Exercise>
Please copy the lines below exactly, from the first one through the line showing "You are a computer-use agent. 902x746 pixels.".

========

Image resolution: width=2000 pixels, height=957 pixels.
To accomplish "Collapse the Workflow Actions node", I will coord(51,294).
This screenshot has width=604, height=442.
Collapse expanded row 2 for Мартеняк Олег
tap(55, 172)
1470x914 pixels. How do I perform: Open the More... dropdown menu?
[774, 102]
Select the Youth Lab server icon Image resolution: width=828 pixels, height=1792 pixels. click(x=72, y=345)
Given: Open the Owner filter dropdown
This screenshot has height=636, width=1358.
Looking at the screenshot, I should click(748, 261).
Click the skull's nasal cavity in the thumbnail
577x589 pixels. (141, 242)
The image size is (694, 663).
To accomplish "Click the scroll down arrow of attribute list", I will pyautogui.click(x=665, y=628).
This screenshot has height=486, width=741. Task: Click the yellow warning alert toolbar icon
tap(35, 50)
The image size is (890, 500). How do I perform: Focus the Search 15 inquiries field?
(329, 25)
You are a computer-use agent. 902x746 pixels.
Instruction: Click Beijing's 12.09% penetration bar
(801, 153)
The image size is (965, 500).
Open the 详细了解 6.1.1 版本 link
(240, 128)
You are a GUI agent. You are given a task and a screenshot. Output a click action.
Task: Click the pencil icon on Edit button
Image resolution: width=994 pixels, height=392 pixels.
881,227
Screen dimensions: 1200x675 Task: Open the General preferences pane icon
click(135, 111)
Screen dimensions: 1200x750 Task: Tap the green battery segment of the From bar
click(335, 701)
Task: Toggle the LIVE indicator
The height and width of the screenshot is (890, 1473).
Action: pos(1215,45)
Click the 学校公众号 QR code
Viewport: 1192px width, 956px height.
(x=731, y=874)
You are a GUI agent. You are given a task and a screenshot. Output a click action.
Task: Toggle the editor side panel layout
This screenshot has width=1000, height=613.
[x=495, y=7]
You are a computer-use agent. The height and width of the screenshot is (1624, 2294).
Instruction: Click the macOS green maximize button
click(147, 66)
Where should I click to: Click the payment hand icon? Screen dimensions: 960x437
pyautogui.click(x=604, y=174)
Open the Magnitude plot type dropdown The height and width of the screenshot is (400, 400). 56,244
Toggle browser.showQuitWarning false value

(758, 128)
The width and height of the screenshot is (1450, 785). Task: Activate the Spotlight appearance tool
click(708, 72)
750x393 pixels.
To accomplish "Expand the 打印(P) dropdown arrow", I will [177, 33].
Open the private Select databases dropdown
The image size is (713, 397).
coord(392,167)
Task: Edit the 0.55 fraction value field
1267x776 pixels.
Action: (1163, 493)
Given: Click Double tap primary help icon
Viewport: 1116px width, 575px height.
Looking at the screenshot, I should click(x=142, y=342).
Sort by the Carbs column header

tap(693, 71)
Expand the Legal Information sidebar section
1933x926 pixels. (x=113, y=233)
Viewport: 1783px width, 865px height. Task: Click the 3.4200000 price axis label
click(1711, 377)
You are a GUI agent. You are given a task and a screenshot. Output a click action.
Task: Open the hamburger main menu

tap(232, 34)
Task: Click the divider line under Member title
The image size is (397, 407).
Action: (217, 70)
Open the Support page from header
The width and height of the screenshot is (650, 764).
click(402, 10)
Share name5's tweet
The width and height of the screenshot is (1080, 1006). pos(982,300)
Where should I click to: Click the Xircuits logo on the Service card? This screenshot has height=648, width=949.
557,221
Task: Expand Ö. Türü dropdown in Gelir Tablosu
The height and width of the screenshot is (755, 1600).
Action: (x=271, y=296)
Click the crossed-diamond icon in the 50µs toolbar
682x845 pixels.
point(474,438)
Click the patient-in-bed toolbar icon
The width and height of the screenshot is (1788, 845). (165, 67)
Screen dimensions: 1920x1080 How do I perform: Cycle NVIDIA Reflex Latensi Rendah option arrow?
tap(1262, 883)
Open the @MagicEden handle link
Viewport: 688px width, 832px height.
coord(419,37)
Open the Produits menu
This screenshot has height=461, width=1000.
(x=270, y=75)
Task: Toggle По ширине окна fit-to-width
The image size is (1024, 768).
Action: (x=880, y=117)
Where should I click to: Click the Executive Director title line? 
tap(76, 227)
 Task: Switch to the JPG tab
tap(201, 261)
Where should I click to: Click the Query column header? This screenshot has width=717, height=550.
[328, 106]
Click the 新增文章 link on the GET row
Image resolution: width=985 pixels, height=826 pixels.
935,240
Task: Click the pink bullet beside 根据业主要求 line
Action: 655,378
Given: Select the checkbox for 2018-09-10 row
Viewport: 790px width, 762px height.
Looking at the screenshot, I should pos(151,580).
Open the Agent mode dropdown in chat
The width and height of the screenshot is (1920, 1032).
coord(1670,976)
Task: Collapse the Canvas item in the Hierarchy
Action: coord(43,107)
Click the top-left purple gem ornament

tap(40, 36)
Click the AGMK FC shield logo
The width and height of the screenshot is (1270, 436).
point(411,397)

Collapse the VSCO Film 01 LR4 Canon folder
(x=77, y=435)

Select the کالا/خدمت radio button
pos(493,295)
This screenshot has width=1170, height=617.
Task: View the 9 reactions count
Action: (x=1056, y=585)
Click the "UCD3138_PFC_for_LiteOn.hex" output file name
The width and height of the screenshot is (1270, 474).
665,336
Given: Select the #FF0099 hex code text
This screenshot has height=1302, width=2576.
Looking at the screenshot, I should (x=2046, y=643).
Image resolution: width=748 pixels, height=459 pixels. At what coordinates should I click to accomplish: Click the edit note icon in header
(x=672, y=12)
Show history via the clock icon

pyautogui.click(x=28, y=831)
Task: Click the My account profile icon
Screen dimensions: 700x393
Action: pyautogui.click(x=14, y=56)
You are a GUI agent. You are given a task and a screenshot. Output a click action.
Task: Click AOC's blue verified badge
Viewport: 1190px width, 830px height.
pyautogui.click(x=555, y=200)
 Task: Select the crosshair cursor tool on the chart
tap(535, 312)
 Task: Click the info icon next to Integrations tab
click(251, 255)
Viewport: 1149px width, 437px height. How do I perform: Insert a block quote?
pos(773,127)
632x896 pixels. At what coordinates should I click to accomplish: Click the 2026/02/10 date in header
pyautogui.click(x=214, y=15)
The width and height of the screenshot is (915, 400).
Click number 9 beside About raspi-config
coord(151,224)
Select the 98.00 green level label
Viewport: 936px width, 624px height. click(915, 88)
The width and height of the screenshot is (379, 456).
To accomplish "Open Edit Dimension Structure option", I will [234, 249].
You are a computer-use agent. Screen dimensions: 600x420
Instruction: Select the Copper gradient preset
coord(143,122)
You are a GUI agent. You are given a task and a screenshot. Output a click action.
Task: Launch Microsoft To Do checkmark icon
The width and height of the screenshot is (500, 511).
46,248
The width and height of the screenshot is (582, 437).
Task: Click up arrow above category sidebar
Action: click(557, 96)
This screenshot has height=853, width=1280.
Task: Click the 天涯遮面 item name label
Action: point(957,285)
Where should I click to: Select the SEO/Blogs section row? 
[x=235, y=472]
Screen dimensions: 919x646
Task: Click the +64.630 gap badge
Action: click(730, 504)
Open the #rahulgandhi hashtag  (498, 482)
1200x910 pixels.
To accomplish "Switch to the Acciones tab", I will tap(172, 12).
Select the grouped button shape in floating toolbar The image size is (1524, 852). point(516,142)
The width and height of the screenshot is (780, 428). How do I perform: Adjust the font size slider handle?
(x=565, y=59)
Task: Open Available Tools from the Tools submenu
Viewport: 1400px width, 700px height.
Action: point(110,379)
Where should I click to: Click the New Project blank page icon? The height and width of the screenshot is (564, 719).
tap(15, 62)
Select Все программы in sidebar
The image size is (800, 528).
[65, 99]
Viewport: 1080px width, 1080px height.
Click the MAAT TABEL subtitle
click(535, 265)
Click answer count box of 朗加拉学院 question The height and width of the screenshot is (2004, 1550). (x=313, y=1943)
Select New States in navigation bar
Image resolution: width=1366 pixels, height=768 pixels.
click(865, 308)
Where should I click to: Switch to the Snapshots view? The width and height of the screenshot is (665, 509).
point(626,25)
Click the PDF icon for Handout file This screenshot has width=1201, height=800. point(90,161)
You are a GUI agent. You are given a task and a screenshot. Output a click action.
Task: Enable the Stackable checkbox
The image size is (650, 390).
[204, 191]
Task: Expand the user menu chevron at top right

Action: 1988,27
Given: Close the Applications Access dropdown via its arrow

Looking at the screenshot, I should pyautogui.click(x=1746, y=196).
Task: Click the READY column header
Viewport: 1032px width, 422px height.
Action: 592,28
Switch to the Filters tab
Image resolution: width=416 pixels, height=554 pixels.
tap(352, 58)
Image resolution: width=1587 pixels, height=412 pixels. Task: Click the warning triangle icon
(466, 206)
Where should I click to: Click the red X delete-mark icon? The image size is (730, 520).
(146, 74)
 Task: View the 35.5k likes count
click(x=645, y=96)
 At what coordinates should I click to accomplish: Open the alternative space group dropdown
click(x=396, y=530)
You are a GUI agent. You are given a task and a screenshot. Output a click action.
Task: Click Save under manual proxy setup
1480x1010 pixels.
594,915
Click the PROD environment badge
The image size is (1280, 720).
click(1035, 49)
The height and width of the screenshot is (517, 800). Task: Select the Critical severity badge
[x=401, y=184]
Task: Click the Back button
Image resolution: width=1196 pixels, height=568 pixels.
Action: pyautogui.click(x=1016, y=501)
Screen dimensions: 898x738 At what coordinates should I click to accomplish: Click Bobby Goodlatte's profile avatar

========

The completed task>
Image resolution: width=2000 pixels, height=957 pixels.
To accomplish "Collapse the Workflow Actions node", I will coord(51,294).
This screenshot has width=604, height=442.
Collapse expanded row 2 for Мартеняк Олег
tap(55, 172)
1470x914 pixels. How do I perform: Open the More... dropdown menu?
[774, 102]
Select the Youth Lab server icon Image resolution: width=828 pixels, height=1792 pixels. click(x=72, y=345)
Given: Open the Owner filter dropdown
This screenshot has height=636, width=1358.
Looking at the screenshot, I should click(748, 261).
Click the skull's nasal cavity in the thumbnail
577x589 pixels. (141, 242)
The image size is (694, 663).
To accomplish "Click the scroll down arrow of attribute list", I will pyautogui.click(x=665, y=628).
This screenshot has height=486, width=741. Task: Click the yellow warning alert toolbar icon
tap(35, 50)
The image size is (890, 500). How do I perform: Focus the Search 15 inquiries field?
(329, 25)
You are a computer-use agent. 902x746 pixels.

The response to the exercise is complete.